▶ _Цитируемый фрагмент_
◇ ◇ ◇ ◇
Благодаря Рагацу книжка вышла в свет на хорошем немецком языке. Из Швейцарии она уже в декабре 1914 г. нашла путь в Австрию и Германию. Об этом позаботились прежде всего швейцарские левые: Ф. Платтен и др. Предназначенная для немецких стран, брошюра была направлена в первую голову против германской социал-демократии, руководящей партии II Интернационала. Помнится, журналист Heibmon, игравший первую скрипку в оркестре шовинизма, назвал мою книжку сумасшедшей, но последовательной в своем сумасшествии. Большей похвалы я не мог и желать! Не было, конечно, недостатка и в намеках на то, что брошюра является искусным орудием антантовской пропаганды.
Позже, во Франции, я неожиданно прочитал однажды во французских газетах телеграмму из Швейцарии о том, что один из немецких судов приговорил меня заочно к тюремному заключению за мою цюрихскую брошюру. Из этого я заключил, что брошюра попала в цель. Гогенцоллернские судьи оказали мне этим приговором, по которому я не торопился произвести уплату, очень ценную услугу. Для клеветников и сыщиков Антанты немецкий судебный приговор всегда оставался камнем преткновения в их благородных усилиях доказать, что я являюсь, по существу дела, агентом немецкого генерального штаба.
Это не помешало французским властям задержать на границе мою книжку ввиду ее «германского происхождения». В защиту моей брошюры от французской цензуры появилась двусмысленная заметка в газете Эрве. Думаю, что заметку написал небезызвестный Ш. Рапопорт, сам почти марксист и во всяком случае автор самого большого количества каламбуров, какие когда-либо создавал человек, посвятивший им свою долгую жизнь.
После Октябрьской революции находчивый нью-йоркский издатель выпустил мою немецкую брошюру в виде солидной американской книги. По собственному его рассказу, Вильсон потребовал у него из Белого дома по телефону прислать ему корректурные оттиски: президент в это время фабриковал свои 14 пунктов и, как утверждают осведомленные люди, никак не мог переварить того, что большевики предвосхитили лучшие из его формул. В течение двух месяцев книжка разошлась в Америке в количестве 16000 экземпляров. Но наступили дни брестлитовского мира. Американская печать подняла против меня неистовую травлю, и книжка сразу исчезла с рынка.
В Советской республике моя цюрихская брошюра выдержала тем временем немало изданий, служа пособием для изучения марксистского отношения к войне. С «рынка» Коминтерна она сошла только после 1924 г., когда был открыт «троцкизм». Сейчас это запретное произведение, как и до революции. Таким образом, мы видим, что книги действительно имеют свою судьбу.
◇ ◇ ◇ ◇
[Сохранённые данные]
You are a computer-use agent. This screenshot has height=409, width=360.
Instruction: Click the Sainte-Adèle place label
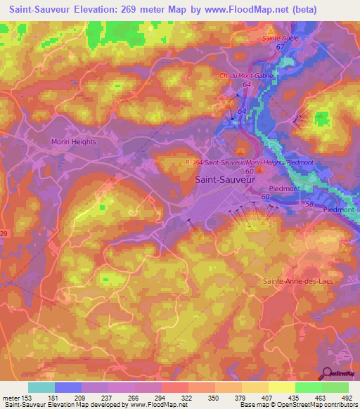click(278, 39)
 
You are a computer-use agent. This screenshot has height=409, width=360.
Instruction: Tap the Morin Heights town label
click(73, 141)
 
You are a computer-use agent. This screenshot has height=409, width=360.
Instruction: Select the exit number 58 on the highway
click(311, 203)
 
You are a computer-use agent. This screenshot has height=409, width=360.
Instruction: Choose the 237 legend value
click(108, 398)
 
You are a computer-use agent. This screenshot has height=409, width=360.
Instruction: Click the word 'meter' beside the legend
click(10, 398)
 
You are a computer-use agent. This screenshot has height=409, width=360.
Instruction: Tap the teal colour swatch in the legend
click(41, 387)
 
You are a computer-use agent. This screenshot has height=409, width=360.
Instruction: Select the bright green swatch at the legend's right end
click(335, 387)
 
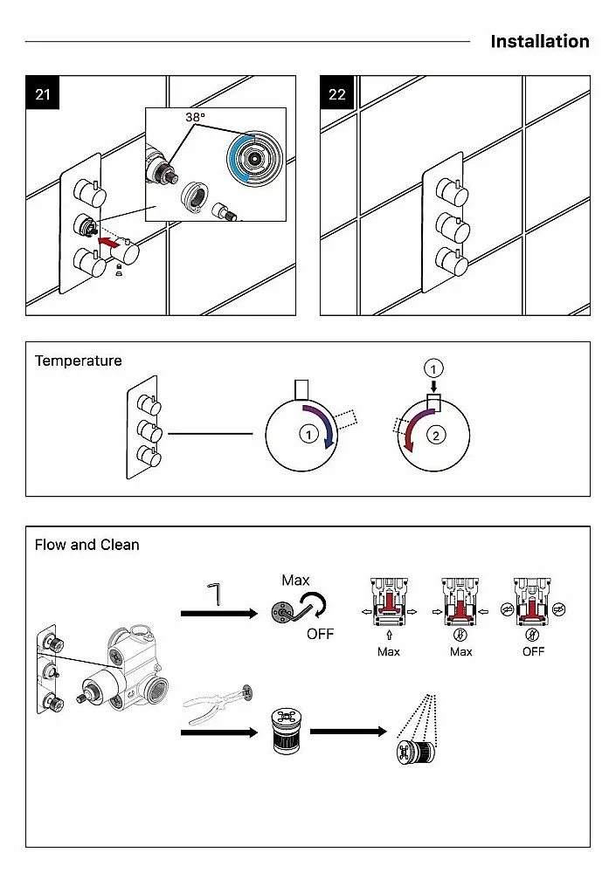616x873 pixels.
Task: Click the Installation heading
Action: coord(539,41)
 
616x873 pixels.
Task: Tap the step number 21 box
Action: coord(43,94)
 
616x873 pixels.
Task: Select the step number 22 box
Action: coord(337,94)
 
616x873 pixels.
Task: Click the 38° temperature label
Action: coord(195,116)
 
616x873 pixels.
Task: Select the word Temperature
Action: coord(79,361)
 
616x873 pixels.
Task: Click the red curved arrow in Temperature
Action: coord(416,430)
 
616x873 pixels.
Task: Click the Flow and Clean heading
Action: coord(87,545)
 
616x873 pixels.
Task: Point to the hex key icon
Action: coord(215,594)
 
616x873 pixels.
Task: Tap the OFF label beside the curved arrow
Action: coord(320,634)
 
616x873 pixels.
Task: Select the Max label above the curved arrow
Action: coord(295,581)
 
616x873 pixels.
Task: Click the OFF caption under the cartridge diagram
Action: coord(533,651)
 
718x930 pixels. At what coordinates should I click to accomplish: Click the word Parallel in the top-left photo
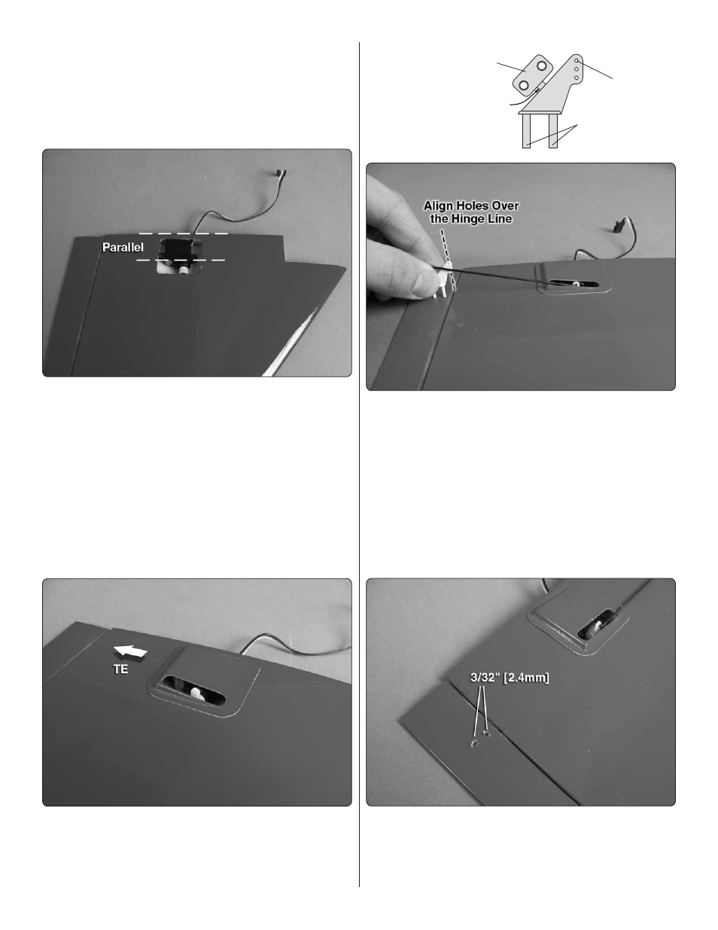tap(123, 247)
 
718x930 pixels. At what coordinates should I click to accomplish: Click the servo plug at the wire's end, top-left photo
tap(281, 172)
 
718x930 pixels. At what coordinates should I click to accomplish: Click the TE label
tap(120, 669)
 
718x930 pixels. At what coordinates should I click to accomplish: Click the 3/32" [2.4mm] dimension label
tap(510, 678)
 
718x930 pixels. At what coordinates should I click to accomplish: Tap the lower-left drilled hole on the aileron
tap(474, 744)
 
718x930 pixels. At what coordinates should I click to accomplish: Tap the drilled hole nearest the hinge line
tap(487, 734)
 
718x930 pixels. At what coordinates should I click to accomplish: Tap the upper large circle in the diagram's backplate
tap(541, 66)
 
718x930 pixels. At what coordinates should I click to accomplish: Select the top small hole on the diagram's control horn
tap(577, 61)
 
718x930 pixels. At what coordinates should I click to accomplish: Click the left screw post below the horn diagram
tap(526, 131)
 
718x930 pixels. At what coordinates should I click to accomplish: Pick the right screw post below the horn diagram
tap(553, 131)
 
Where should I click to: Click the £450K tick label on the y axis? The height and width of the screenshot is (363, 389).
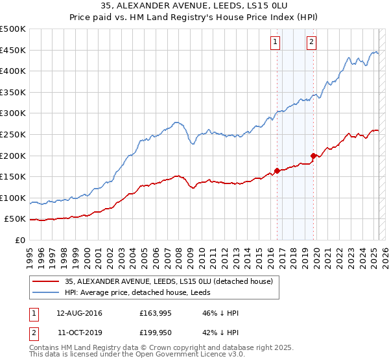[x=13, y=50]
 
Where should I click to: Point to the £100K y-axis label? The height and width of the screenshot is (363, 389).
[x=13, y=198]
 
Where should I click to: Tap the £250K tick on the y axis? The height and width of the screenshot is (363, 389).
[x=13, y=134]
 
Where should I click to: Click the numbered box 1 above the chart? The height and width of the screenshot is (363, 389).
[x=276, y=42]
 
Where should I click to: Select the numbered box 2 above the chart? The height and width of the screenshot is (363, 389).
[x=311, y=42]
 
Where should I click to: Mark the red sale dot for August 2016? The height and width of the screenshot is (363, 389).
[x=277, y=170]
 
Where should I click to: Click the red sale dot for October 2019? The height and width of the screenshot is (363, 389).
[x=313, y=156]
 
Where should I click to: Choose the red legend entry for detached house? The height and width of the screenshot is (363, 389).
[x=169, y=281]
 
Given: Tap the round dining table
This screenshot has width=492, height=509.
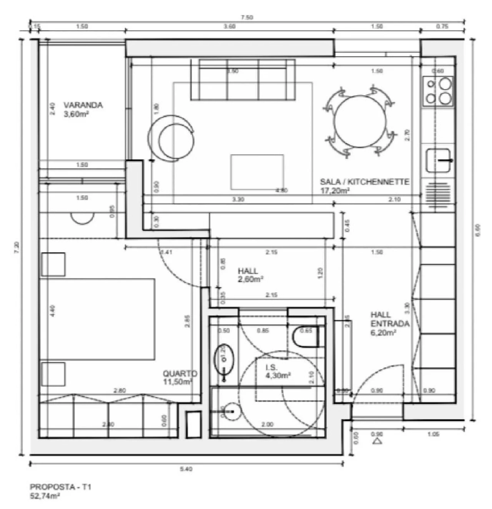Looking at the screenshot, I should tap(360, 121).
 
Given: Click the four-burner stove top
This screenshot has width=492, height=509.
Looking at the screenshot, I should tap(438, 91).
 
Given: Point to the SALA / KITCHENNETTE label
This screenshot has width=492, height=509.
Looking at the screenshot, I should tap(364, 186).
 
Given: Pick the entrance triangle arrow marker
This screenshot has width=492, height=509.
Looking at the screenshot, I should tap(377, 442).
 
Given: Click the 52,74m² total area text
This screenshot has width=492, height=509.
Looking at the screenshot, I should tap(45, 496).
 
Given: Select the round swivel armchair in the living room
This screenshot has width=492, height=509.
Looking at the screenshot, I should tap(171, 138).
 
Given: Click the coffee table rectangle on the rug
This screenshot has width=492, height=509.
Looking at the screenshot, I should tap(257, 172).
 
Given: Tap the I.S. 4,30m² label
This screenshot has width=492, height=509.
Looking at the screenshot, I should tap(278, 372).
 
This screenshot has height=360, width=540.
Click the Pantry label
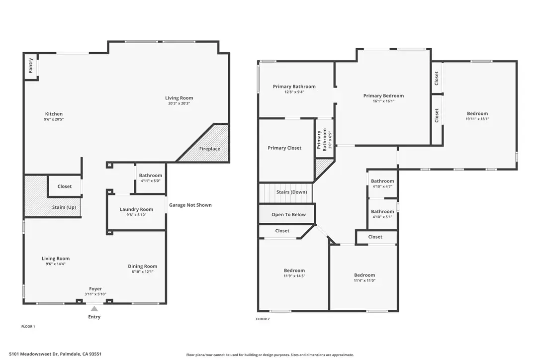(31, 66)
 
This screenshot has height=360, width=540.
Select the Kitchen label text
(54, 114)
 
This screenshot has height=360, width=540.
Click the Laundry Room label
(136, 209)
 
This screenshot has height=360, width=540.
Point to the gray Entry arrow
(94, 309)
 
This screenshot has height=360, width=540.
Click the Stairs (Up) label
(64, 207)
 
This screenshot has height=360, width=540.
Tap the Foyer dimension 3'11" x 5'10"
(95, 294)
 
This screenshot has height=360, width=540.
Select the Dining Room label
(143, 267)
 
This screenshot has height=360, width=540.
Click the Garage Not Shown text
(190, 205)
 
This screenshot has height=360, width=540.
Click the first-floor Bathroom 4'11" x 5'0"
(150, 178)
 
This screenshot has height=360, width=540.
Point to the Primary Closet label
(284, 148)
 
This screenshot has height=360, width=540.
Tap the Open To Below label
(288, 214)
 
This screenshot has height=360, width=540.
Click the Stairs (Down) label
(292, 192)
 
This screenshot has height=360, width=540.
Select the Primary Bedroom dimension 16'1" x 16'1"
(383, 101)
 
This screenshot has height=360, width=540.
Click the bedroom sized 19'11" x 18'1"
(477, 116)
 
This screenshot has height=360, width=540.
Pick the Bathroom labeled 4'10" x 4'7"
(382, 183)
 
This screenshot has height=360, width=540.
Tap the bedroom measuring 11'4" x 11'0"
(364, 278)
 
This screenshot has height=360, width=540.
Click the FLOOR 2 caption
(263, 319)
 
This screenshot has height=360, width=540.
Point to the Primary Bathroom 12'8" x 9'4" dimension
(294, 92)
◇ ◇ ◇ ◇
▶ _Вопросы для ответа_
(A) Ответьте на вопросы по цитируемому фрагменту:
(i) В каком месяце и году брошюра из Швейцарии попала в Австрию и Германию?
(ii) На каком основании французские власти задержали книжку на границе?
(iii) Сколько экземпляров книжки разошлось в Америке и за какой срок?
(B) Определите, соответствуют ли цитируемому фрагменту следующие утверждения. Для каждого ответьте «да» или «нет» и приведите решающие слова из фрагмента.
(i) Немецкий суд заочно приговорил автора к тюремному заключению за цюрихскую брошюру.
(ii) После брестлитовского мира книжка продолжала продаваться в Америке.
(iii) В Советской республике брошюра вышла лишь одним изданием.

▶ _Ответы на задания_
(A)
(i) В декабре 1914 г.
(ii) Ввиду ее «германского происхождения».
(iii) 16000 экземпляров за два месяца.

(B)
(i) Да: «один из немецких судов приговорил меня заочно к тюремному заключению за мою цюрихскую брошюру».
(ii) Нет: «книжка сразу исчезла с рынка».
(iii) Нет: «моя цюрихская брошюра выдержала тем временем немало изданий».